» **EXERCICE COURT A**
Pouvez-vous mettre les lignes des enregistrements ci-dessous sous forme de liste JSON de chaînes, à raison d'une chaîne par ligne, sans les lignes vides ni les images ?
» **EXERCICE COURT B**
Pourriez-vous reprendre l'extrait sur la pièce arthurienne de Cocteau ci-dessous à la suite de sa dernière phrase ?

**** EXTRAIT CHOISI ****

La fable de la pièce trouve son motif dans le cycle arthurien. La manière dont elle l’utilise rend évidente la décadence de Cocteau. Si sa version de la légende d’Œdipe – La Machine infernale[2] – renonçait à l’éclaircissement du mythe au profit d’un coup de théâtre éblouissant : la nuit de noce de Jocaste et Œdipe, ici, il ne parvient même pas à donner aux motifs de la légende arthurienne une fonction de repères. Les figures de la Table ronde sont reléguées au rang de commis qui l’assistent en appliquant les règles de l’illusionnisme. Les réquisits de cette magie de salon sont les suivants : des pièces d’échec, qui jouent leur propre partie ; une fleur magique, qui tient lieu de microphone ; et, surtout, un faux Graal, qui apparaît comme le corps astral du véritable au moment où Lancelot fait expier ce dernier. Le critique du Temps dit très joliment que la Table ronde, où 120 chevaliers prenaient place autour d’Arthur, est devenue le poncif d’un conventicule qui pratiquerait le spiritisme[3].
Le niveau des conflits qui émergent ne dépasse effectivement en rien celui habituel dans ce genre de société de gentilshommes. Au premier acte, Arthur nous est présenté comme un homosexuel qui a capitulé devant les attraits de son neveu. Mais, au troisième acte, l’attention du public est mobilisée par le conflit conjugal du roi découvrant que son épouse lui a été infidèle. Ce conflit se déroule dans une langue dont le fond véritable est de chercher à s’ennoblir, quitte à sonner faux, grâce aux accents inépuisables de l’artifice, à la manière de Henry Bataille[4] dont le succès date d’avant la guerre mondiale.

**** ENREGISTREMENTS FOURNIS ****

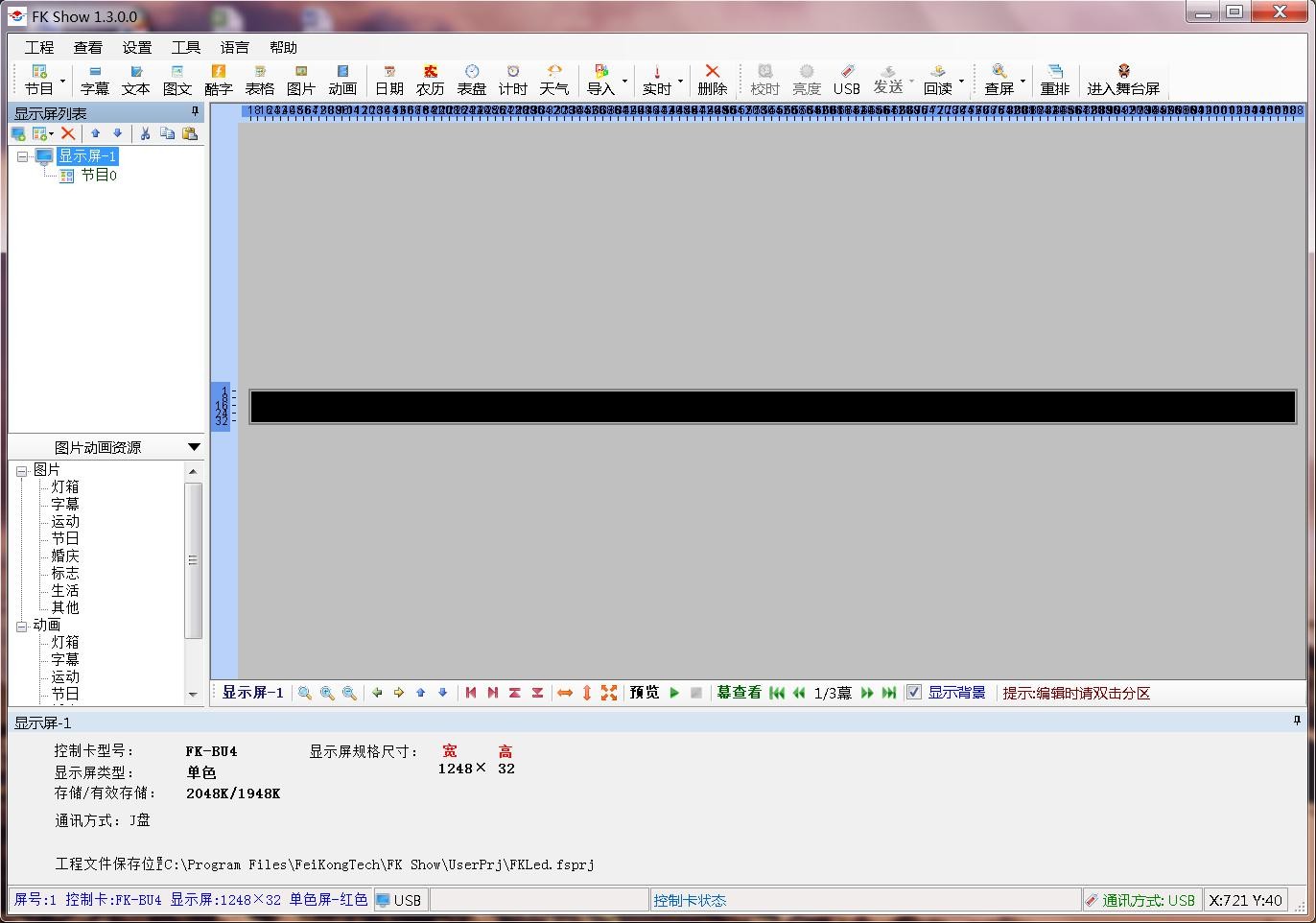1316x923 pixels.
Task: Click the 天气 weather toolbar icon
Action: (x=553, y=80)
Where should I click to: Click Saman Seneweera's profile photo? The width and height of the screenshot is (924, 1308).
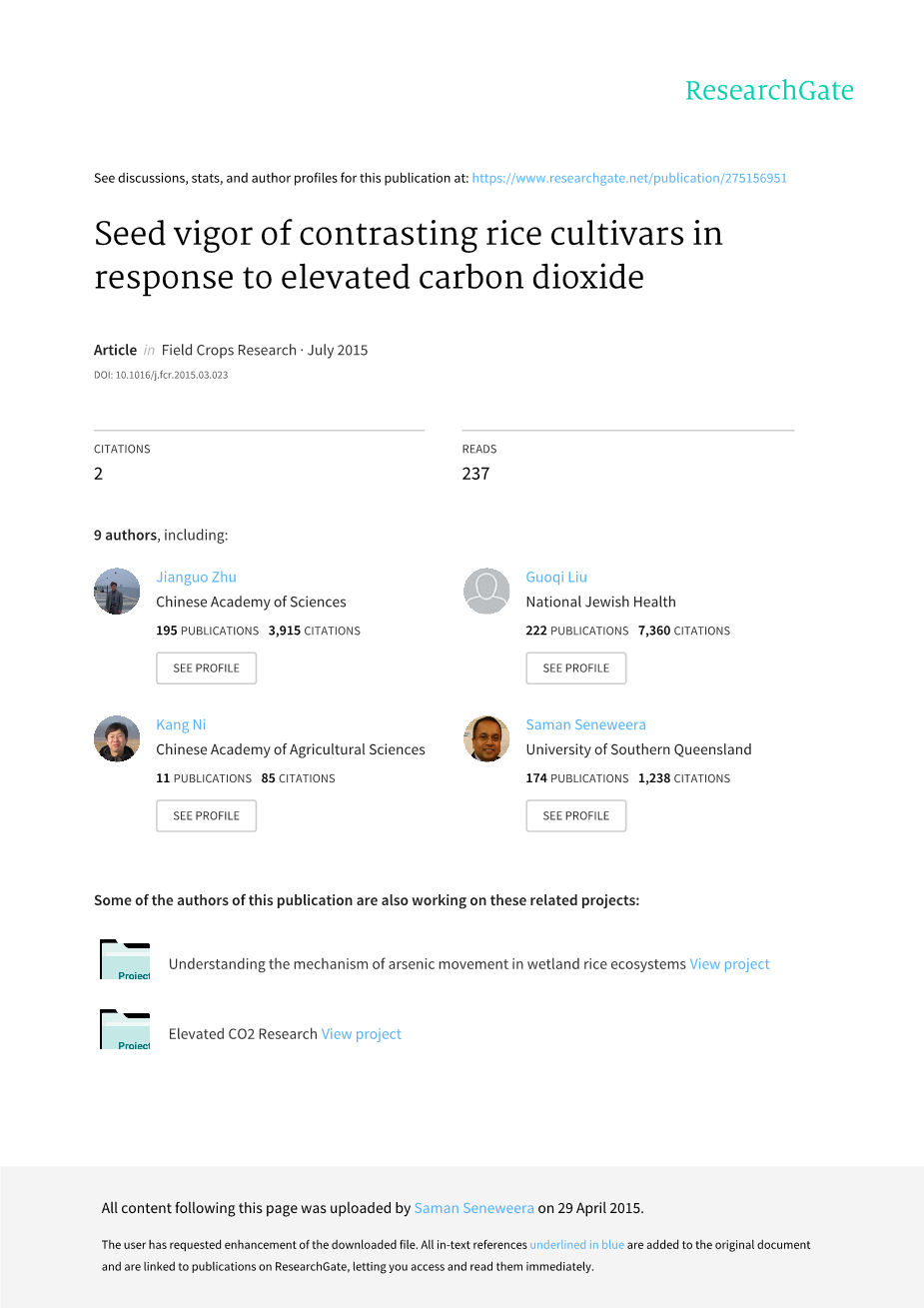coord(486,739)
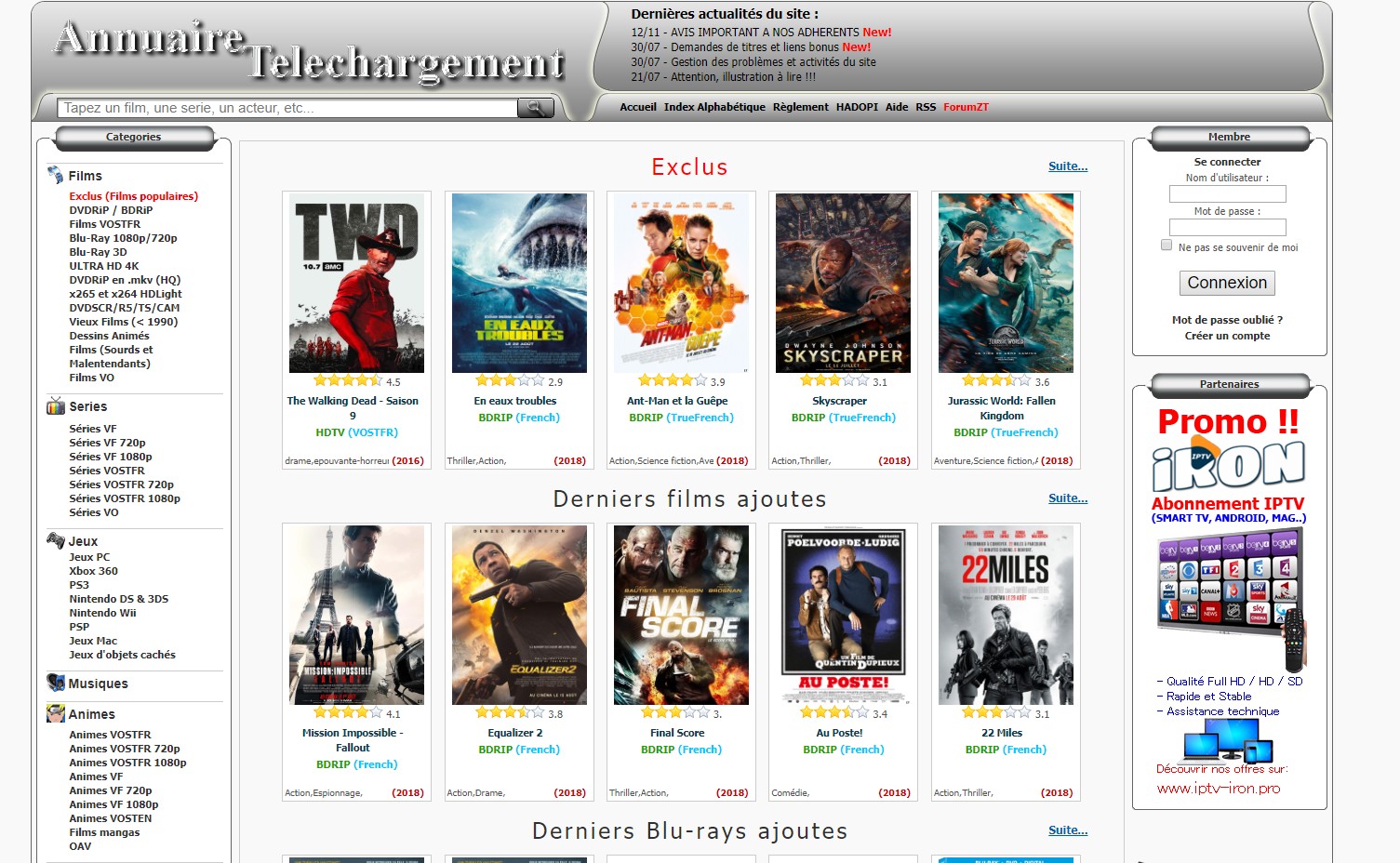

****

» **RÉPONSE A**
[
  "1316x923 pixels.",
  "Task: Click the 天气 weather toolbar icon",
  "Action: (x=553, y=80)",
  "Where should I click to: Click Saman Seneweera's profile photo? The width and height of the screenshot is (924, 1308).",
  "coord(486,739)"
]

» **RÉPONSE B**
Il y a dans cette pièce quelqu’un qui comprend la langue des oiseaux. C’est à lui que Cocteau confie le coup de théâtre final. Le soleil du matin se lève, les oiseaux gazouillent. On les entend du parterre. Que gazouillent-ils ? “Pay-er, Pay-er”, c’est-à-dire payer, payer pour votre faute[5]. En ajoutant à cela le propos de Cocteau dans le livret, on sent la maladresse de l’affaire. « C’est un pur hasard théâtral si, dans les Chevaliers, ce qu’on est convenu d’appeler le bien a l’air de triompher de ce qu’on est convenu d’appeler le mal. Ces sortes de démonstrations relèvent à mes yeux de l’esthétique du moraliste, la pire que je sache[6]. » (Lettre 1 du 3 novembre 1937)
Denis de Rougement
«Le livre de Rougemont a eu beaucoup de succès. L’auteur est l’une de ces apparitions vacillantes qui, dans ce pays, s’efforcent de prendre la position politique de l’anima naturaliter christiana. Des figures comme celle-là n’ont ni le courage du paradoxe de Benda ni l’éducation scholastique de Maritain. Elles se regroupent autour de Mounier, dont la revue Esprit s’engage pour un personnalisme[7] chrétien. Le bénéfice que l’on tire des essais qui sont publiés dans Esprit est médiocre ; par contre, on y trouve parfois de très bons reportages[8]. Le meilleur aspect du livre de Rougemont se montre sous cet angle du reportage car il donne un aperçu de la vie de la Province française. L’auteur y a vécu un moment avec les moyens les plus limités et il la décrit avec une désillusion que l’on ne trouve pas dans ses raisonnements théoriques.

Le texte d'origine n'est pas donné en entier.